Given passage =>
*****

SHREVEPORT, La. (KSLA) — From a second-floor window at Highland Place Rehab & Nursing Center, a staff member wearing a white face mask pushes a paper sign through the closed plastic blinds. The note written in yellow highlighter reads “We love our residents.” A hastily scribbled message clearly meant to be seen by the news reporter filming on the sidewalk below.
Located near downtown Shreveport, Highland has the lamentable distinction of having the highest number of residents testing positive for COVID-19 in Louisiana — 125, according to the latest data released by the state health department.
“They’re our second family. We love them, and they love us,” said Pat, an employee at Highland who agreed to sit down and speak with KSLA Chief Investigative Reporter Stacey Cameron about the rapid spread of the disease at the nursing home as long as her real name was not used and her voice and silhouette were altered for television.
“Many of the residents are sick and stable; but all of a sudden, they go into respiratory distress and have to be rushed to the hospital immediately,” Pat said. “And so, it’s emotionally hard on us. We cry just like family does; it’s a piece of us that leaves when they leave. It’s emotionally traumatic for us.”
At the outset of the pandemic, the Louisiana Department of Health kept the public well informed, reporting the specific number of coronavirus cases at nursing homes throughout the state. But when long-term care facilities became hotspots of infection, LDH officials quickly reversed course and stopped releasing the information, claiming it was exempt from disclosure because the data were subject to a public health investigation.

*****

Collected data entries:
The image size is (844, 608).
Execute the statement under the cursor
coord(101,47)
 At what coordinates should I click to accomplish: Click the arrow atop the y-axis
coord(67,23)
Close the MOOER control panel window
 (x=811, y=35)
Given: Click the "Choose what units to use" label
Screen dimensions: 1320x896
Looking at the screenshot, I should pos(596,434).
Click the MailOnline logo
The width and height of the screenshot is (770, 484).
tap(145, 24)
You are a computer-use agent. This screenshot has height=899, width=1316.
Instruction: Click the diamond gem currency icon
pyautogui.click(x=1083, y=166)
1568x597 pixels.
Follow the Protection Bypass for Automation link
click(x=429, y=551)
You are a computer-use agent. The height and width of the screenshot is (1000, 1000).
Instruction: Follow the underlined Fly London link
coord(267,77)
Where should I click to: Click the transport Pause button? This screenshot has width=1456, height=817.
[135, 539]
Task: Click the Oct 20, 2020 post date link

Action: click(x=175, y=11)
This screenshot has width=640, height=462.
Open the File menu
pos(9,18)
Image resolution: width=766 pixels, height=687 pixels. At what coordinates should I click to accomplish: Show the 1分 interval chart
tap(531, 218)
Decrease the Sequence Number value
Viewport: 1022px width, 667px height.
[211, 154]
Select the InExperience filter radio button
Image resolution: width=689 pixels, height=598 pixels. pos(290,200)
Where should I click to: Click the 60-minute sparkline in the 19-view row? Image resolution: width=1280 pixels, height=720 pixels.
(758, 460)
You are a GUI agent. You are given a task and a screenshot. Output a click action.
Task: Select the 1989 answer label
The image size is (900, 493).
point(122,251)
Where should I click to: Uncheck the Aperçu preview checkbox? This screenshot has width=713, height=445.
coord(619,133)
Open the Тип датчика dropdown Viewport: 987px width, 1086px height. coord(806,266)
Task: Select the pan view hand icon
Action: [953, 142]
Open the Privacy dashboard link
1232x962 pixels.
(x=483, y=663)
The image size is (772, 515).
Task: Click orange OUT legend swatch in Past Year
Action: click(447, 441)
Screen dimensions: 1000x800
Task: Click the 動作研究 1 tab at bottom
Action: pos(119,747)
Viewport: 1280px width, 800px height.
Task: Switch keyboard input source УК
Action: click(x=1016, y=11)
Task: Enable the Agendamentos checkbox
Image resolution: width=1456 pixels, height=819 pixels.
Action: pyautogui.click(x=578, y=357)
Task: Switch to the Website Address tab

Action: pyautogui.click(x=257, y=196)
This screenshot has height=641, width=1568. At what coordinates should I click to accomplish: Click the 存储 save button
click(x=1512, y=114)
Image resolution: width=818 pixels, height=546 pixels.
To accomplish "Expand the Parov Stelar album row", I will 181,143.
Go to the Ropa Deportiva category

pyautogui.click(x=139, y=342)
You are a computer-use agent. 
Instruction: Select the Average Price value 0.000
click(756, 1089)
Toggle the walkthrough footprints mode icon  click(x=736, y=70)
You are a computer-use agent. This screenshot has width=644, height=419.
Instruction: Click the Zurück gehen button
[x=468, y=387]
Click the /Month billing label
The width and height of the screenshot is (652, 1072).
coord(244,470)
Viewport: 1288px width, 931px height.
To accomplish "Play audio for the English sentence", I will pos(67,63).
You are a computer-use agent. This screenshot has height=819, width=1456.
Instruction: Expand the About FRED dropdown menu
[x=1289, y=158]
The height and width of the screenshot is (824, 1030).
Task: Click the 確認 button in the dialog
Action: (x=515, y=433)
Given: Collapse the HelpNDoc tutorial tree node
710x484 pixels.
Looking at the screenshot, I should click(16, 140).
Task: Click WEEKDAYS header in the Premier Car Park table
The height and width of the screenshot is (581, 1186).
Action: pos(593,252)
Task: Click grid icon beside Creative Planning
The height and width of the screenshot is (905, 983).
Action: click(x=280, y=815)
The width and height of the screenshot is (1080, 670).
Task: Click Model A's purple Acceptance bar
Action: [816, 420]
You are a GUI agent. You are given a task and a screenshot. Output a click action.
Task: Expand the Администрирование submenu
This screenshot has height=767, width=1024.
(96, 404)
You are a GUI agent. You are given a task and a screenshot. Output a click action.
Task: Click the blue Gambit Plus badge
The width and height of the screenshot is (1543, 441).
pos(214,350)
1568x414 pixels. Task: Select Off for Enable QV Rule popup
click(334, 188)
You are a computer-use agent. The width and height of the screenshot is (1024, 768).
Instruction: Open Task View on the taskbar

*****

Exercise set =>
- a) Answer each question from the Highland Place report:
(i) What words were on the note written in yellow highlighter?
(ii) According to the latest state health department data, how many Highland residents tested positive for COVID-19?
(iii) What claim did LDH officials make when they stopped releasing the nursing home case information?
- b) Rewrite the Highland Place report starting at "SHREVEPORT, La. (KSLA)" and ending at "state health department.", and switch "sidewalk" to "street".
The entries are material separate from the Highland Place report.

Results of the tasks =>
- a)
(i) "We love our residents."
(ii) 125
(iii) They claimed the information was exempt from disclosure because the data were subject to a public health investigation.

- b)
SHREVEPORT, La. (KSLA) — From a second-floor window at Highland Place Rehab & Nursing Center, a staff member wearing a white face mask pushes a paper sign through the closed plastic blinds. The note written in yellow highlighter reads “We love our residents.” A hastily scribbled message clearly meant to be seen by the news reporter filming on the street below.
Located near downtown Shreveport, Highland has the lamentable distinction of having the highest number of residents testing positive for COVID-19 in Louisiana — 125, according to the latest data released by the state health department.